Even before they know of the blood affliction F.W. Murnau contracted in the Carpathians, the characters of “Flicker” are seduced by the allure of immortality. They strive to become gods, if not through the flicker of film and the adoration of the masses, then by sacrificing their humanity. But one by one, they all end up as monsters. Even John Lowe. Maybe especially John Lowe.

Stray observations

  • “How would somebody even know their anus needs bleaching? I couldn’t pick my butthole out of a lineup.” Iris, never change.
  • Evan Peters’s highly mannered, pop-eyed, clipped-voice period persona is spectacular, but his ability to keep an undercurrent of menace rippling under the hilarity is even more impressive.
  • Det. Lowe isn’t the only one making questionable decisions. Maybe Natacha and Rudolph are driven by necessity to ambush Elizabeth at his graveside, despite his famous face and her local renown as the mysterious mourner, but sticking around the mausoleum for some three-way dry-humping seems unnecessarily showy for the most famous man in the world who’s trying to fake his death.
  • Even in death, an actor is an actor. “To be clear, I did do most of my own stunts.”
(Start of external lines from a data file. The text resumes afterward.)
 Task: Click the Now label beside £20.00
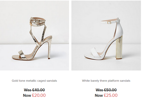[x=27, y=95]
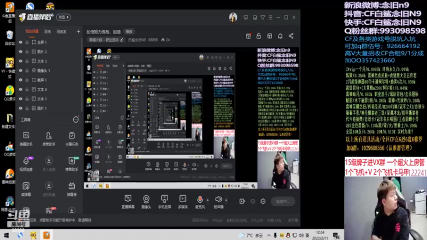Screen dimensions: 427x240
Task: Open the settings gear in bottom bar
Action: tap(263, 201)
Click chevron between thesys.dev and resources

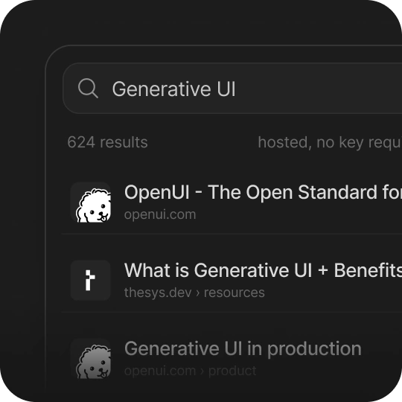point(198,293)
  • In the logic of many horror narratives, the construction worker wary enough to know the closed-off wing smells like death would survive the attack, left behind to tell the tale of his incautious colleague’s fate. But in American Horror Story, the wary and unwary, the worthy and the unworthy, all perish indiscriminately. There’s a moral of a sort in the wanton slaughter.